The matches were four years in the making, fueled by anxiety and anticipation before being released to fourth-year medical students.

What you need to know

  • Matchday helps fill some of the gaps in the healthcare industry
  • Fourth-year medical students know where to match for their residency programs
  • It is at a time when there is a shortage of workers in the health care sector.

“It was palpable,” said med student John Sinclair. “Everybody was very worried. You feel your heart beating out of your chest.”

Lake Erie College of Osteopathic Medicine students are completing their clinical rotations at hospitals and clinics at Rochester Regional Health. Tracking their emails informing them of where they are connected to their residency programs.

And all at once the students will learn their fate. Sinclair was celebrating his match because he was going to become an anesthesiologist.

“It’s a great field,” Sinclair said. “You’re dealing with patients every day, and you’re making a big difference.”

“It’s a great day,” said Dr. Richard Alweis, chief medical education officer at Rochester Regional Health. “It’s a real cult for our medical students.”

It was an incredible moment for Nicholas Abdallah when he found out that his top choice would match The Cleveland Clinic.

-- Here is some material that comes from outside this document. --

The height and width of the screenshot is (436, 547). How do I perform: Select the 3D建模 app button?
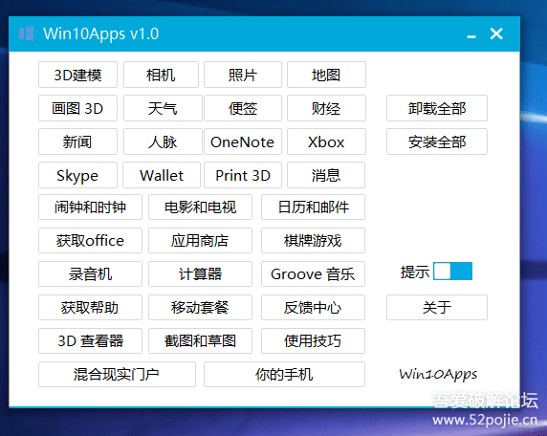click(77, 75)
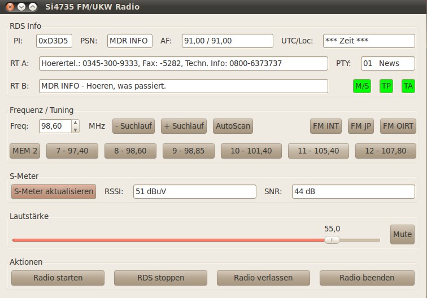The image size is (427, 298).
Task: Click Radio starten
Action: (x=58, y=278)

“I was so excited when I opened that email and saw a reflection of my dreams and hopes and who little Nicholas wanted to be,” Abdellah said.

Good news for the Cleveland native on St. Patrick’s Day — the busiest day of the year for his family’s deli business back home.

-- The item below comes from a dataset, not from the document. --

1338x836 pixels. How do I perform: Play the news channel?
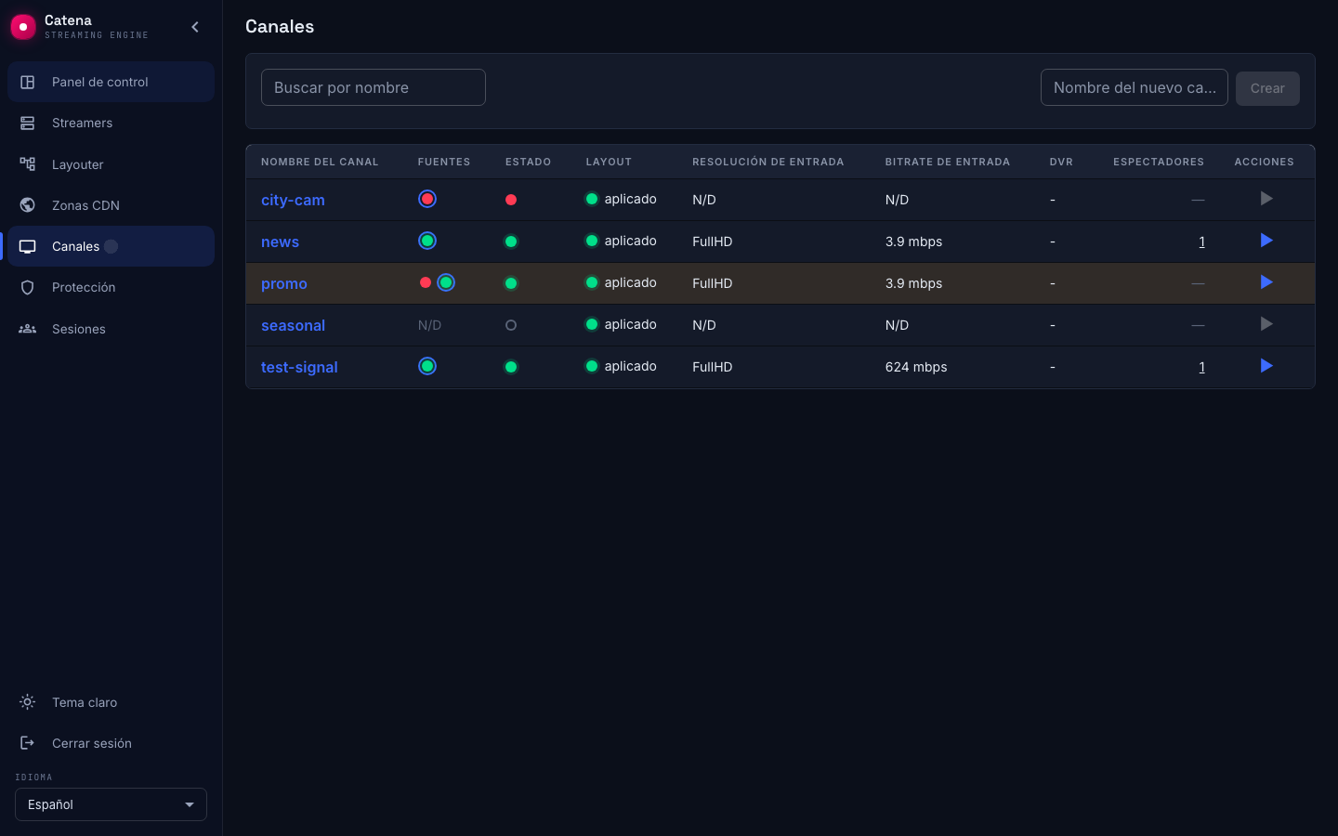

Abdallah said, “My grandfather started the restaurant in 2008. I called my dad and he was behind the line and he answered the phone and announced me to the rest of the restaurant and it was great,” Abdellah said.

The healthcare industry as a whole welcomes Game Day at a time when there is currently a national shortage of workers in the sector.

“There’s not a lot of access across the United States,” Dr. Alweis said. “We don’t have enough primary care providers. We don’t have enough mental health services. And this concept, behind this particular medical school, was to produce more people.

The newly engaged med students are ready to help fill the gap and become doctors.

“I’m on cloud nine, this is happiness,” said Abdullah. “I think this is what happiness looks like.”